Wheat and rice are more direct food sources and haven’t benefited as dramatically from the types of innovation we see in corn and soybeans.
I absolutely believe wheat yield can be pushed in high management systems, but instances of doing that are rare, and often rotational to achieve other ends.
Another thing of note- Stock to Use ratio really hasn’t changed much over the timeline. So we are raising more crop on fewer acres to feed and fuel a greater number of people. At the same time, urban sprawl is steadily chewing into some the most productive lands- hardly the highest and best use from an agronomic point of view.
I would love to visit with a mob theory or chaos theory person about where this all goes. Some market theory states “Resources will find their highest and best use in an unregulated system”. That is an impossibility. Every system is regulated by a number of factors- ecological, climate, finance, time, capacity, and so forth then eventually bias and preference which we can call human policy. This might be a great topic for your podcast, if you can find an interesting person to visit with.
The interesting thing about that chart is that much of the improvement is from corn- an important feedstock for CAFO livestock.
Wheat and rice are more direct food sources and haven’t benefited as dramatically from the types of innovation we see in corn and soybeans.

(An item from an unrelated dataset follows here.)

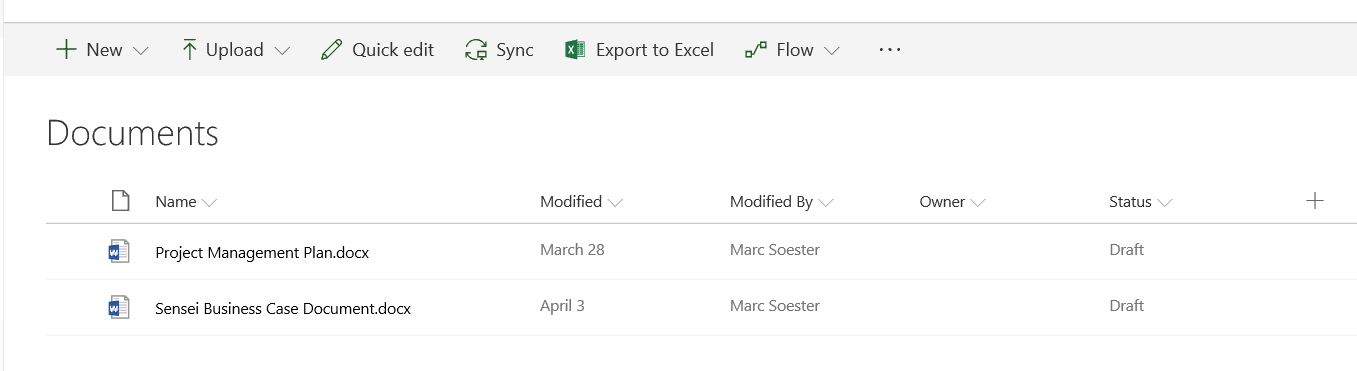
Task: Open the Name column header menu
Action: (186, 202)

I absolutely believe wheat yield can be pushed in high management systems, but instances of doing that are rare, and often rotational to achieve other ends.
Another thing of note- Stock to Use ratio really hasn’t changed much over the timeline. So we are raising more crop on fewer acres to feed and fuel a greater number of people. At the same time, urban sprawl is steadily chewing into some the most productive lands- hardly the highest and best use from an agronomic point of view.

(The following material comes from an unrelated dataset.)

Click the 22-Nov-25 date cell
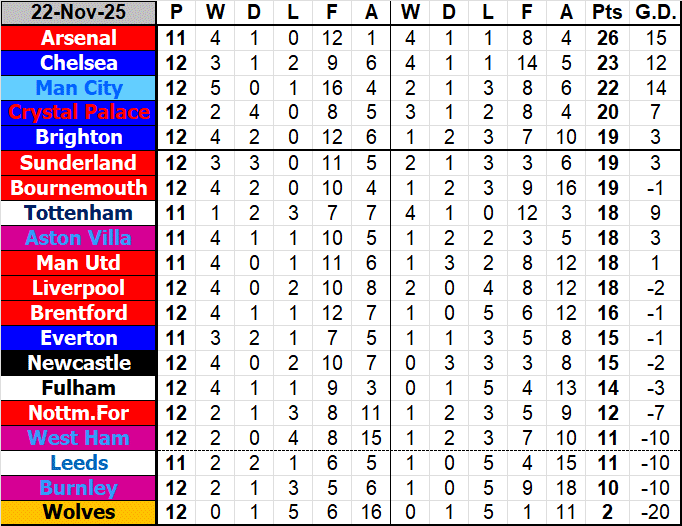Screen dimensions: 682x526 (79, 13)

I would love to visit with a mob theory or chaos theory person about where this all goes. Some market theory states “Resources will find their highest and best use in an unregulated system”. That is an impossibility. Every system is regulated by a number of factors- ecological, climate, finance, time, capacity, and so forth then eventually bias and preference which we can call human policy. This might be a great topic for your podcast, if you can find an interesting person to visit with.
Ponds aren’t tough to make- depending on topography and size they can be pretty easy.
A small Cat like D4 or D6 will make a pond in short order.
Saluting is right- every time we slow the water cycle on the ground surface we create a system larger than the sun of its parts.
Build the pond(s), plant some cattails and trees, introduce fish- you are well on your way to a solid system.
Sorry for the reply in triplicate. I am unused to the latency in Damus and tapped “Post” three times before I saw evidence of activity.
I hadn’t even considered that soy/corn was counted as a cereal as I was just thinking wheat barley.
As for the impact of market regulation. I talk about this all the time. We have literally no idea how much our crop land would change as for uses if the government finger wasn’t pushing the scale so hard for ethanol and crop insurance based off last 3-5 year look backs.
Just like how the landscape changers when you let ecology go in a natural way (beavers create damns which generate oxbows and lakes) our physical environment would be nearly unrecognizable if the scales were pushed even slightly less bit that won’t happen until the centralized government runs out of money.